A small, sincere appreciation to Baz Luhrmann (by someone who is not a fan)

Baz-LuhrmannI haven’t really liked any of Baz Luhrmann’s movies. I find them shrill, simple as that. But I don’t hate any of them; there’s way too much talent in them to completely write them off. There isn’t another filmmaker today who makes such fetishistically designed movies; when I watch, I just want to soak in all of the detail that went into the costumes and the sets.

One of my problems is Luhrmann’s hyperactive way of cutting; he’s like a tour guide who grabs you by the head saying, “LOOK AT THIS,” then before you get to see what it is he wants to show you, violently twists your head the other way and screams, “NOW LOOK AT THAT!”

And then there’s his exuberant way with actors; the more over-the-top a facial expression, the better, I guess. It’s like he’s directing for the stage, as if the audience member in the very back row of the auditorium has to know what actor on stage is expressing. That’s fine for theater, but when you then stick a camera with a wide-angle lens on that actor’s face, it becomes cartoonish. And after two or more hours of that type of visual assault, I’m both exhausted and annoyed.

It’s all just too much! His movies are like one of Nigel Tufnel’s amps that goes to 11. And, like Tufnel, he doesn’t have the self-awareness to see how ridiculous it is.

Many people disagree with me. Many people LOVE how rapid-fire and over-the-top Luhrmann is; they still feel an emotional connection with the material amidst all the chaos. And his fans are passionate! And that’s what I appreciate.

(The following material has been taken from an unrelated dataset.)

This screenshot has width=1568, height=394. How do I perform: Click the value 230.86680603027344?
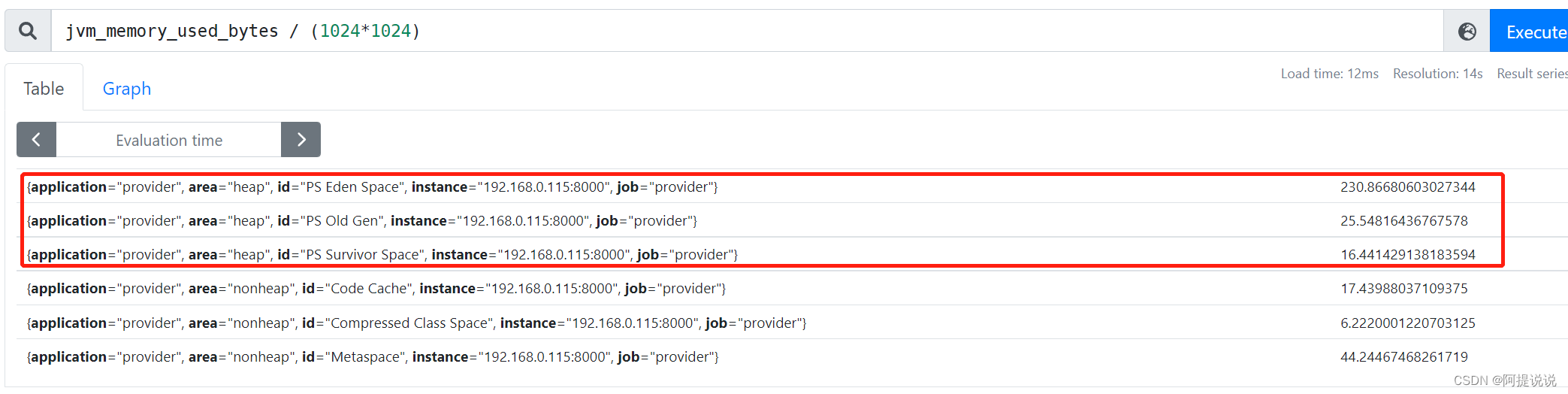pos(1407,187)
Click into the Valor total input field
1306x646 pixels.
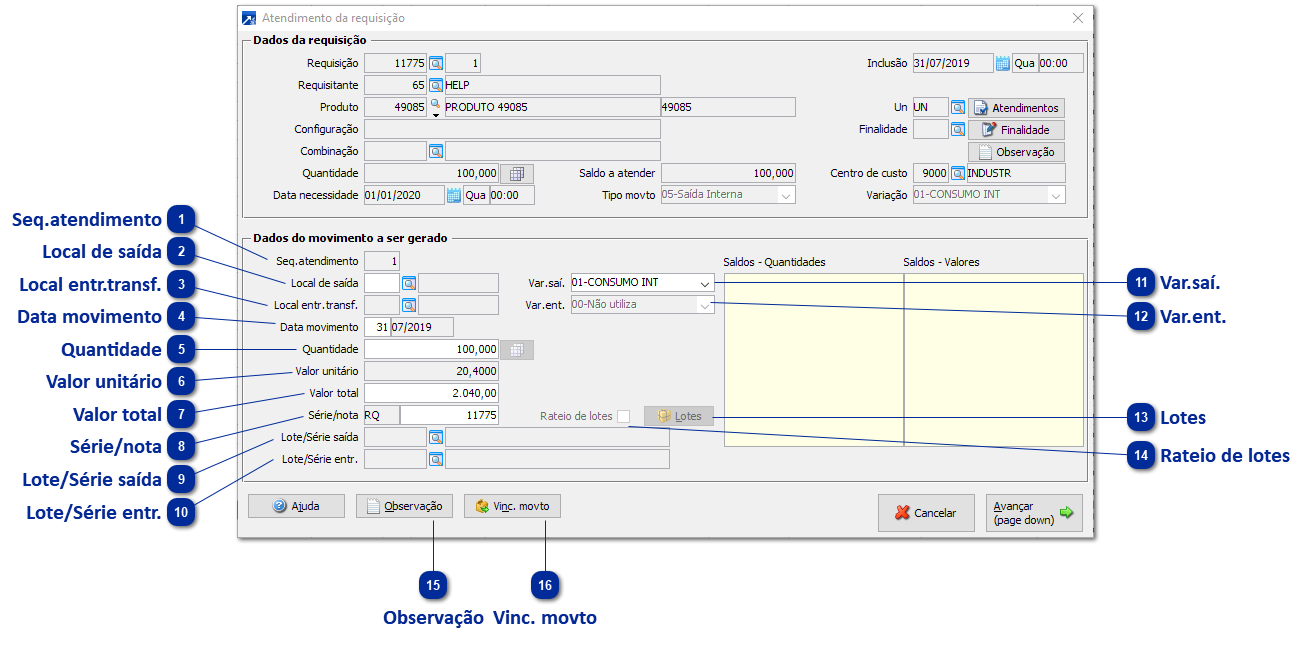[x=431, y=393]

There aren’t many filmmakers today (I’m talking about those who make movies for the masses, not niche filmmakers like Lars Von Trier) whose work inspires such division and debate. And that’s wonderful! When a popular movie that’s not a sequel to some juggernaut franchise, but actually inspired by a piece of literature, a work of true merit, becomes the basis for heated water-cooler conversation, the cinema is all the better for it.

So thank you, Baz. In his own, excessive way, he’s keeping popular cinema culturally relevant beyond talking about how much money a movie made over the weekend. And though I’m frequently frustrated by him, I’m never bored. So whenever the next Luhrmann opus opens, I’ll be there the first weekend… and all geared up for those inevitable arguments shortly thereafter.